ABOUT THIS EXERCISE:
Return every line of the data below, exactly.

PROVIDED RECORDS:

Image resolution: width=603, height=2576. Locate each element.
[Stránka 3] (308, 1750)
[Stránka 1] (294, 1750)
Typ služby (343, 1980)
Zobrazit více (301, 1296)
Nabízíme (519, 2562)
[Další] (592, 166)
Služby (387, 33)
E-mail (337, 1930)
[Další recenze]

SOLUTION FOR THIS TASK:
Image resolution: width=603, height=2576. Locate each element.
[Stránka 3] (308, 1750)
[Stránka 1] (294, 1750)
Typ služby (343, 1980)
Zobrazit více (301, 1296)
Nabízíme (519, 2562)
[Další] (592, 166)
Služby (387, 33)
E-mail (337, 1930)
[Další recenze]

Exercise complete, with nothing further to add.